━━━━━ EXTRACT PROVIDED ━━━━━

(Part of the Ed Wood Blogathon). Like many of the older Ed Wood fans out there, I first came to him via those weird circular UHF antennae that existed long before cable and VHS. Back then you had to tune in the UHF channels -- local channels that showed the news, the local TV shows, and lots and lots of great old black and white horror movies -- like you would a radio station. Sometimes the picture was bad, sometimes it was worse, and standing there twisting tin foil around to connect the antennae to the your leg for example, was not uncommon, especially during bad weather.
Many of the horror films they showed regularly were really boring, especially if you were too young to understand 90% of the plot. Many directors for poverty row were drunks and lazy asses, like William "One Shot" Beaudine, so most of the time they just had a newspaper reporter smirking while they tried to keep him in focus. If you were lucky, maybe there'd be a gorilla suit or a guy in a mask towards the end. There was a film they always showed called The Invisible Ghost. The trick title's no lie: ain't no ghost, just Bela waiting until people fall asleep and then killing them by waving his coat over their heads. It's torturous to see that sort of thing on a sunny Saturday afternoon when you should be out playing. Before you learn there's no ghost you have long commercial breaks to wait through and you hold on thinking a monster's got to show up eventually, but one never does... and then dad comes home and flips it to golf.
Ed Wood wasn't like that. He was the bright shining light amidst all that sadness, the patron saint of UHF, cramming enough monsters in every film to rocket any five year-old straight into monster heaven. That was the 1970's, though... and once Wood made it to digital, and we grew up, then what?
In the forgiving fuzziness of bad receptions, the strings holding the UFOs in Plan Nine are invisible; you can't see the folds in the black cloth that constitutes the graveyard turf. In the clarity of DVD, however, Wood's threadbare aesthetic enters a whole new realm of sadness, beyond the bleak heartache of The Invisble Ghost and into some shit so Brechtian even Brecht would cry to see it. When you can see every brush stroke on the painted rocks walling Lugosi's laboratory in Bride of the Monster, then you have seen too much, not unlike the witnesses at the real-life Plan Nine of Roswell 1947. It's the bad movie lover equivalent of going into a black hole.

━━━━━

STATED PROBLEM A:
Condense the paragraph of the Ed Wood blog post that begins "In the forgiving fuzziness of bad receptions" into a short bulleted list that keeps its main points.
STATED PROBLEM B:
Resume the Ed Wood blog post after its last sentence and keep the same voice.

━━━━━ EXCERPTED RECORDS ━━━━━

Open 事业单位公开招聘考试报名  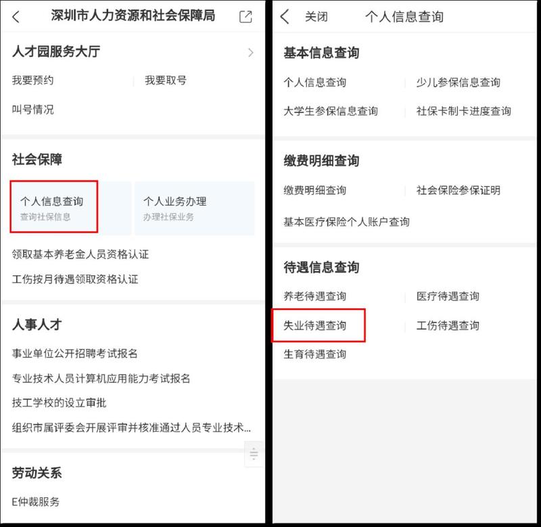click(x=75, y=353)
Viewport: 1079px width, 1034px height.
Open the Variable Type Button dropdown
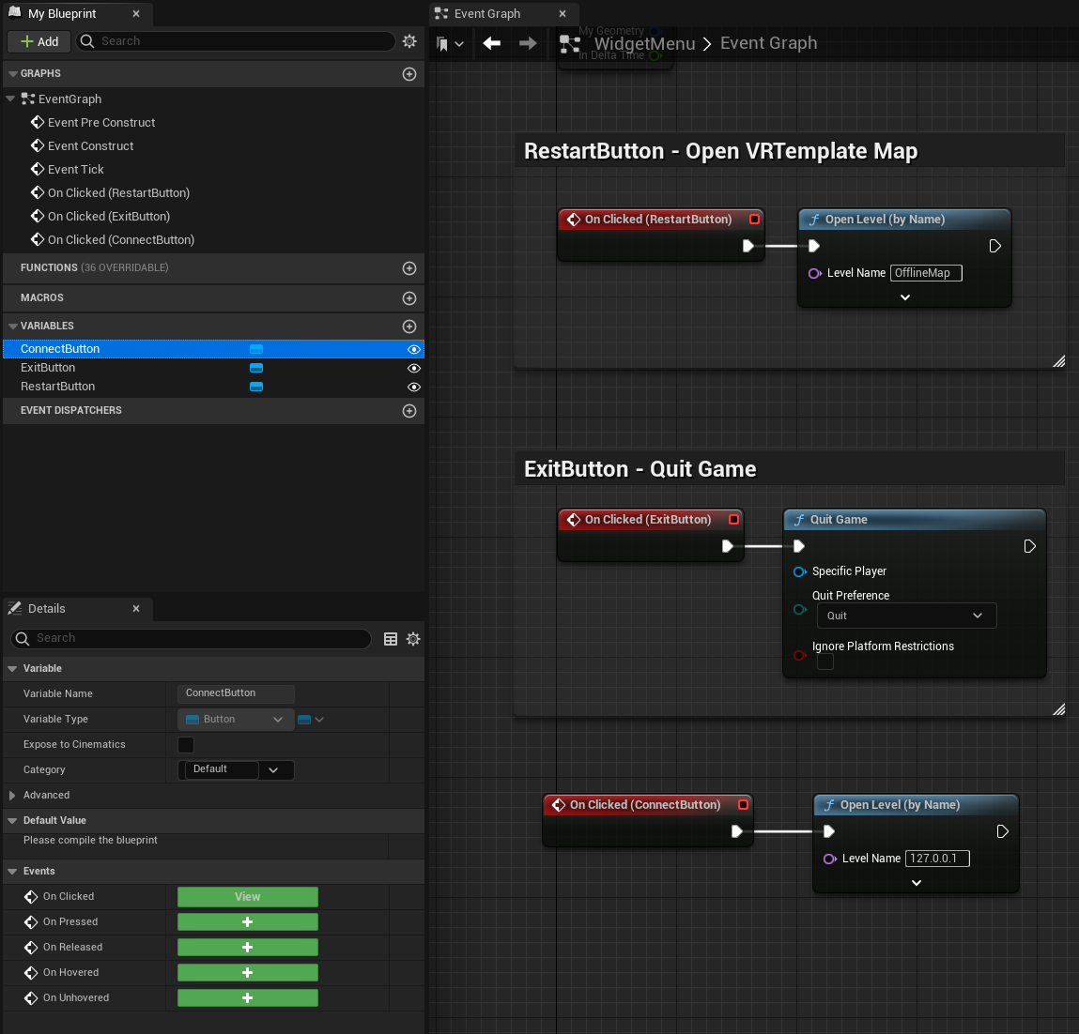point(234,720)
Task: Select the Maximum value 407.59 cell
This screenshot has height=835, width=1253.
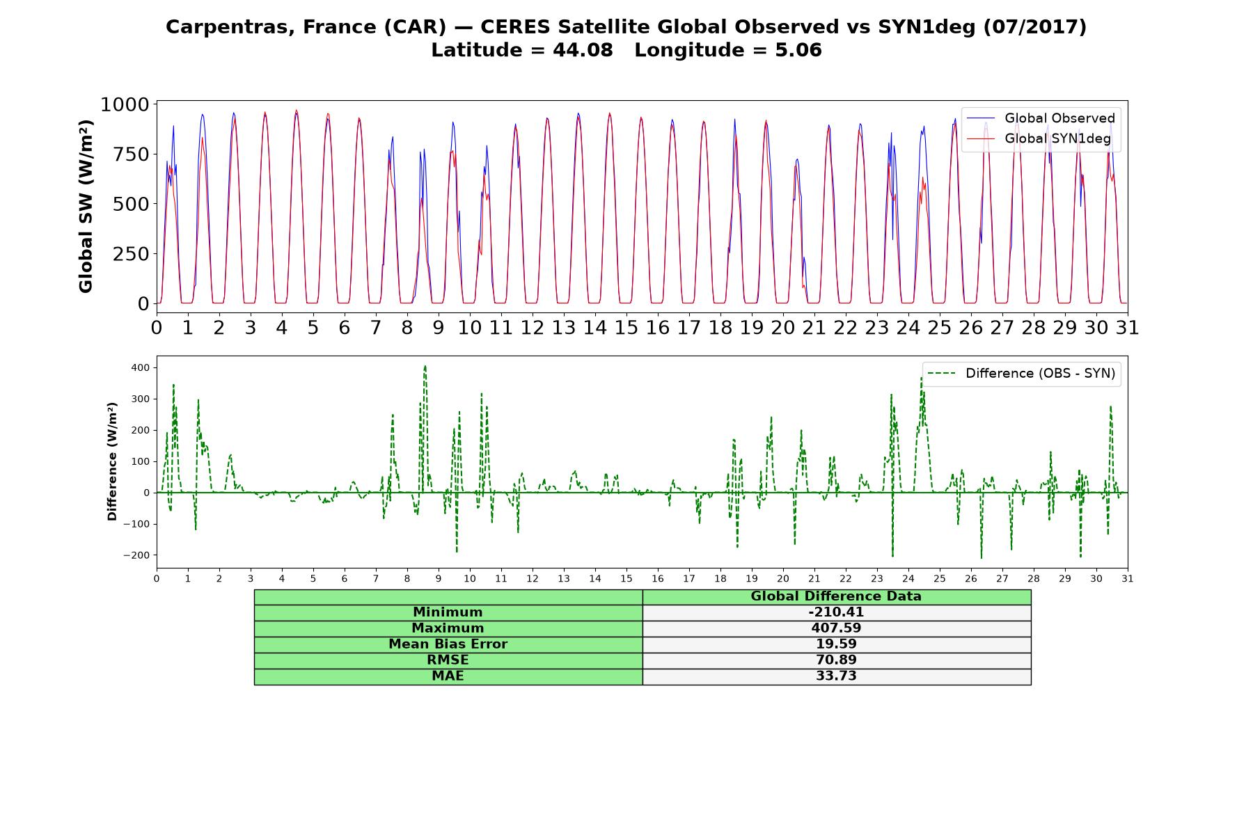Action: tap(837, 628)
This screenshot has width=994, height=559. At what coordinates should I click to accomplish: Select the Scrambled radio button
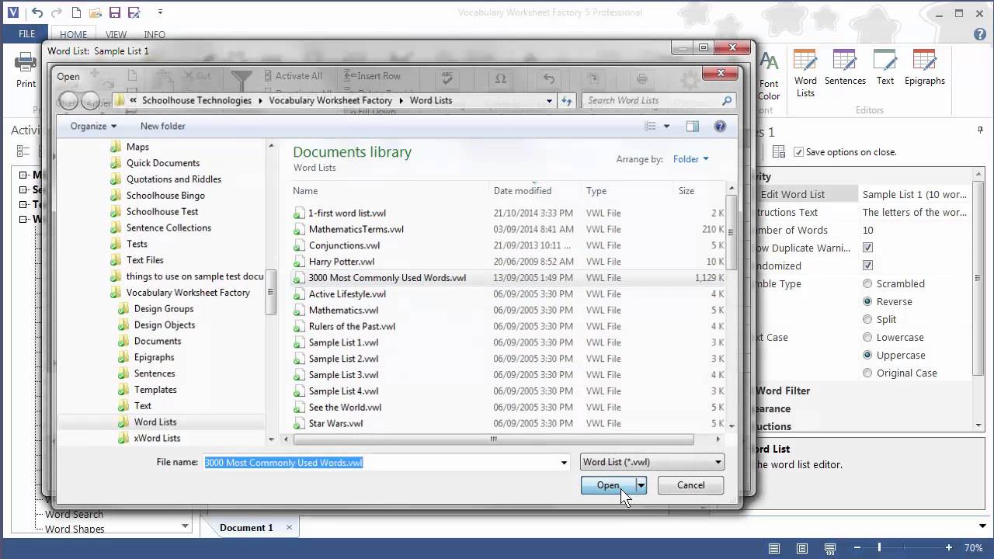coord(867,284)
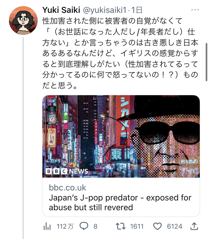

━━━━━

RIGHT ANSWER A:
- Poor UHF reception hid the flaws in Wood's films: the strings holding the UFOs in Plan Nine and the folds in the black cloth used as graveyard turf.
- On DVD, Wood's threadbare style becomes even sadder than The Invisible Ghost, so Brechtian that Brecht himself would cry.
- Seeing every brush stroke on the painted rocks of Lugosi's laboratory in Bride of the Monster means seeing too much, like the witnesses at Roswell in 1947.
- For a lover of bad movies, this is like going into a black hole.

RIGHT ANSWER B:
It didn't matter that it looked fake. When you're a kid in the 1970s, and CGI is still a few decades off, you don't care that things aren't realistic, you don't even know what real is, unless you mean the bugs you're looking for in the dirt under the porch. If you can have hours of fun with a few army men and a rubber alligator in your backyard, you don't care if the saucers on TV are hubcaps. What you care about is that you have Dracula, zombies, a hot chick vampire AND flying saucers and aliens all in one movie. With Bela and Tor Johnson together, for example, you didn't even need a giant octopus, that's why Ed Wood was so awesome -- you got one anyway. PRC and Monogram sure as hell weren't about to sneak into some other studio's prop department and steal an octopus, not when they felt they could get away with Lugosi and an overcoat.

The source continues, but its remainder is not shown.